The portfolio's focus on reasonable valuations, attractive dividends, strong cash flows and conservative balance sheets has helped protect capital somewhat over the period. The net asset value (NAV) total return (debt at fair value) was -2.2% and included a dividend payment of 1.8p per share.¹

The strongest performers were the energy sector holdings, driven by high oil and gas prices, and holdings in defensive sectors such as consumer staples, telecommunications and pharmaceuticals. Together, these sectors make up approximately 40% of the portfolio.

Companies perceived as cyclically sensitive were the most significant detractors to performance. The technology and consumer discretionary holdings in the portfolio were weak. In most cases, they continued to report strong results, and the fall is more down to investor sentiment. Dividend trends within the portfolio remained positive; the majority of companies increased their dividends year-on-year, and some have paid special dividends.

New positions initiated during the period included Deutsche Telekom, Mediatek, China National Building Material Co and Capital and Integrated Commercial Trust.
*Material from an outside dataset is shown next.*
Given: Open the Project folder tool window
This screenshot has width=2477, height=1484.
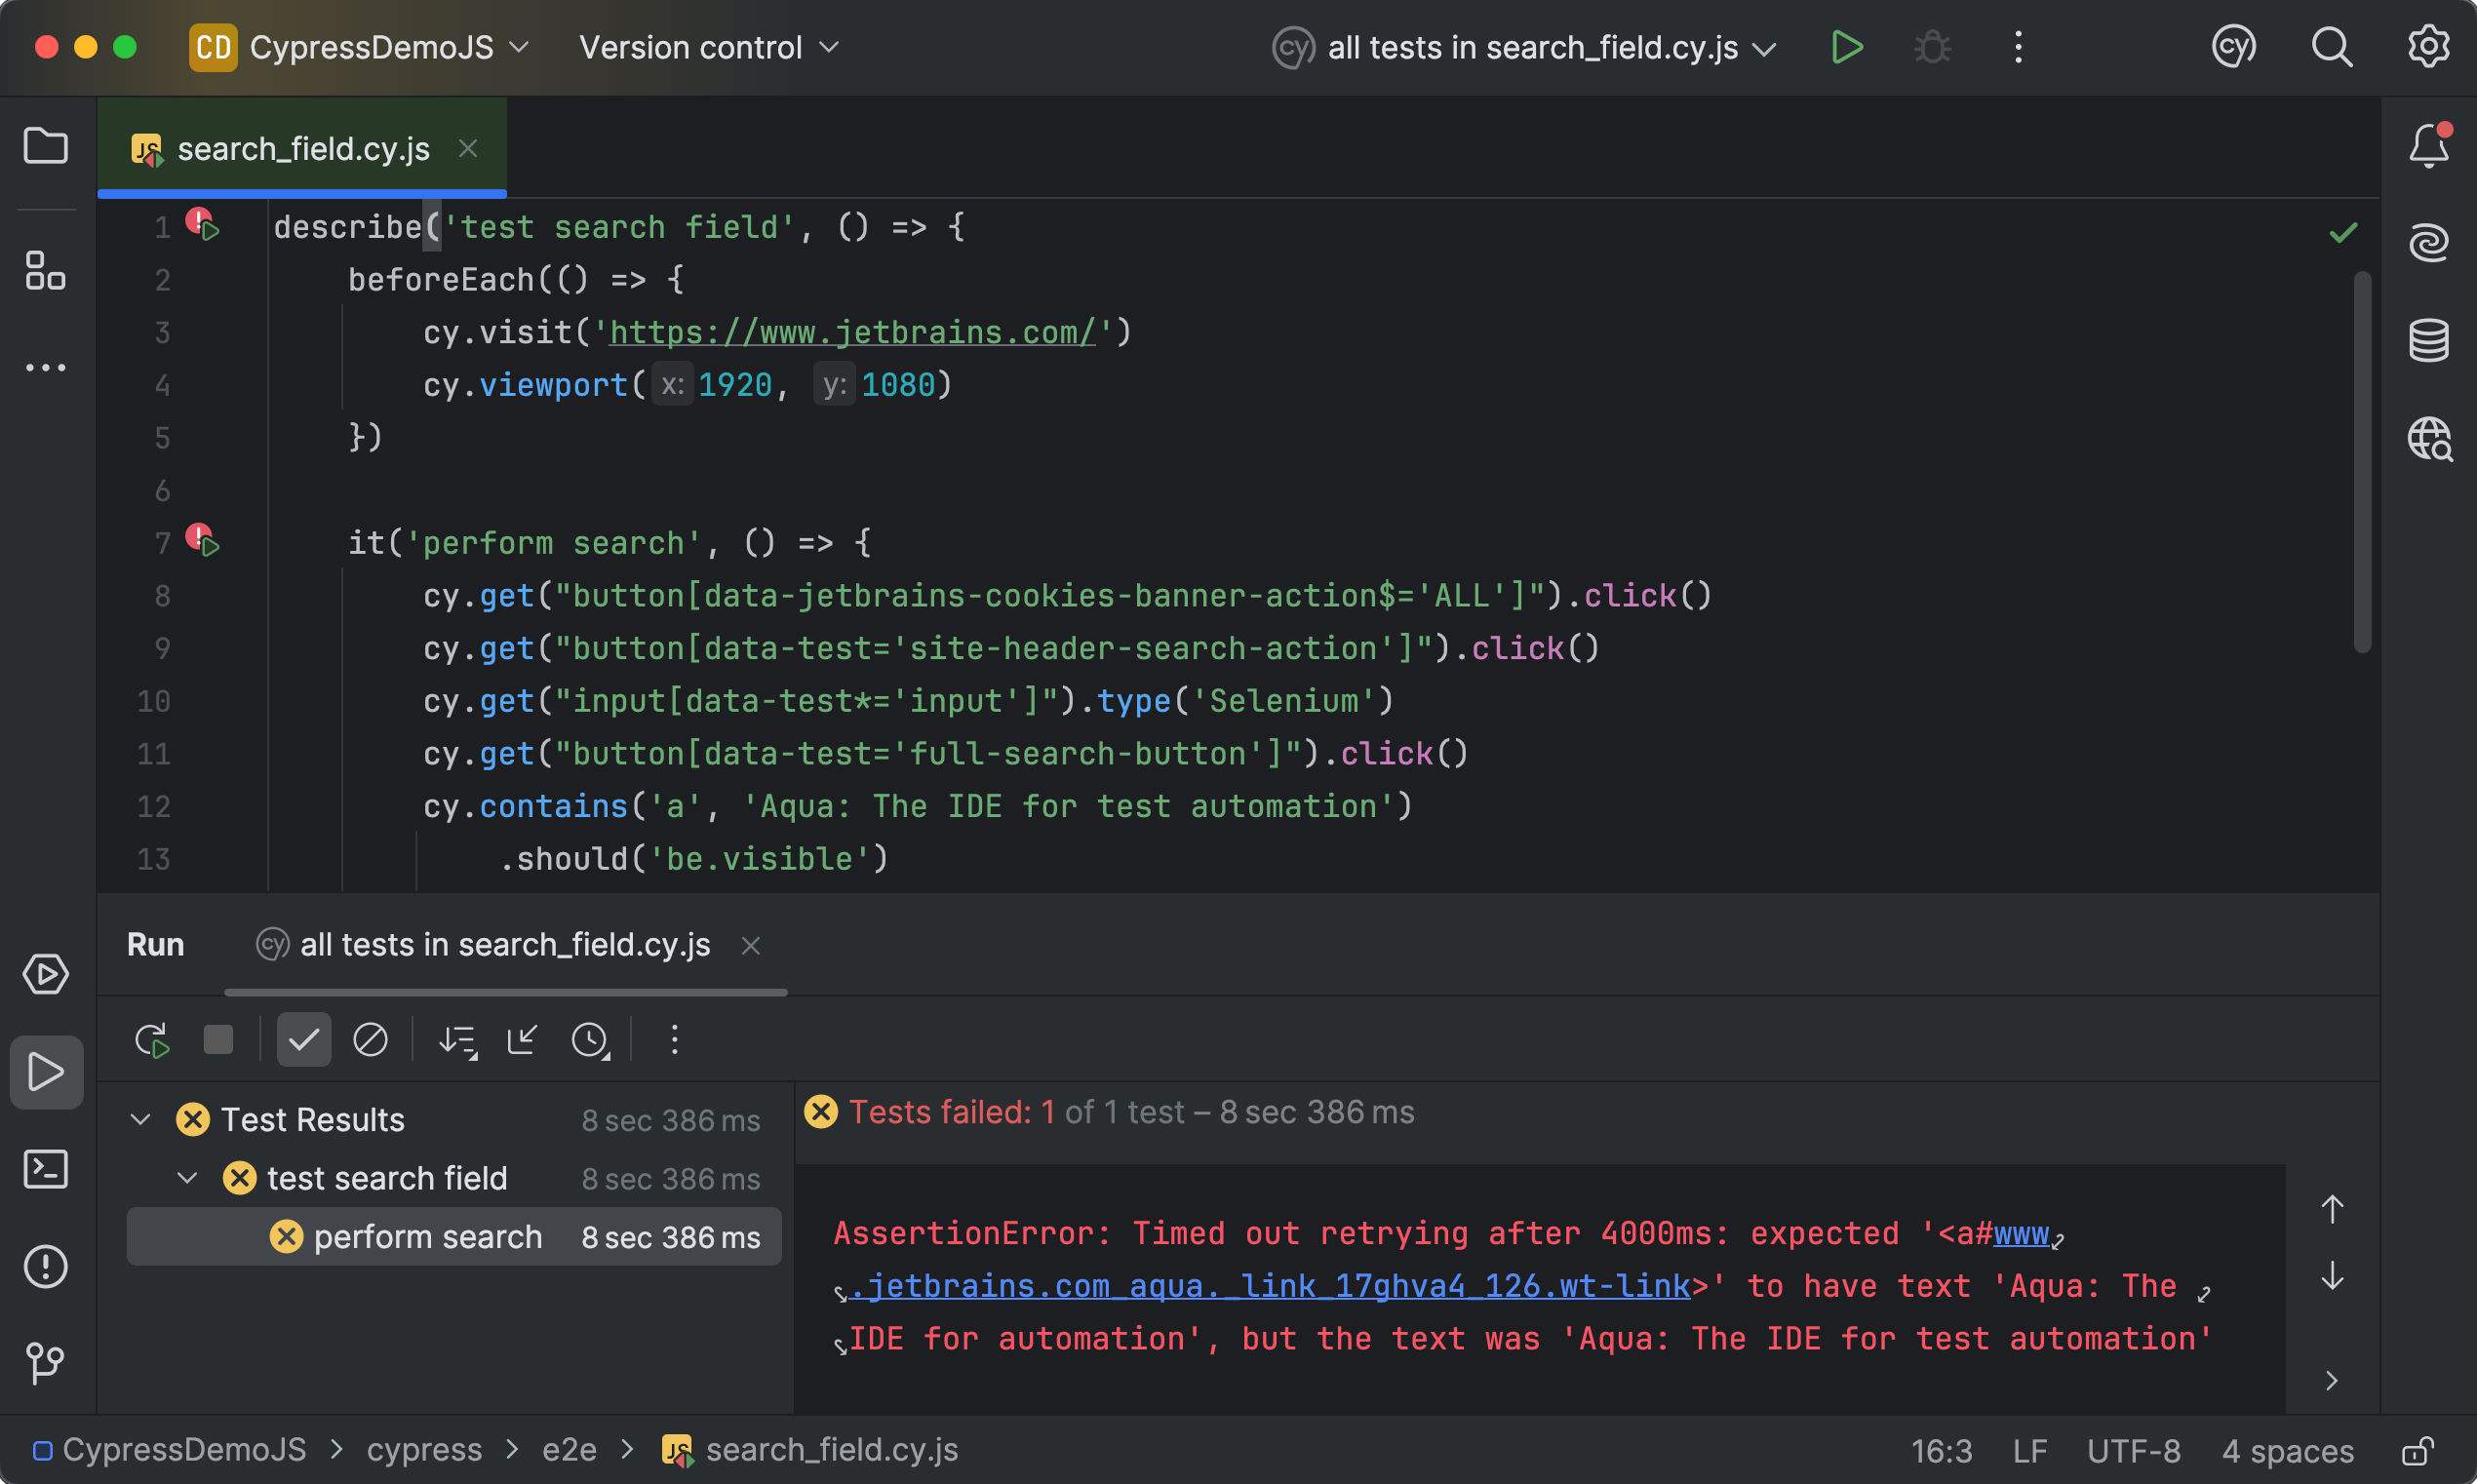Looking at the screenshot, I should pyautogui.click(x=45, y=146).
Positions closed during the period included Quanta Computer, Panasonic, McDonalds, and ABB.


Sentiment has turned incrementally more negative regarding the outlook for global growth and demand, and equities are being rerated ahead of negative revisions from analysts. We think dividend paying stocks with low valuations relative to the market, strong cash flows and conservative balance sheets should be well placed to weather this environment. Growth in earnings is likely to provide less support to market valuations this year, while a focus on cash generative dividend paying stocks means that investors are being paid to wait during this period of high uncertainty.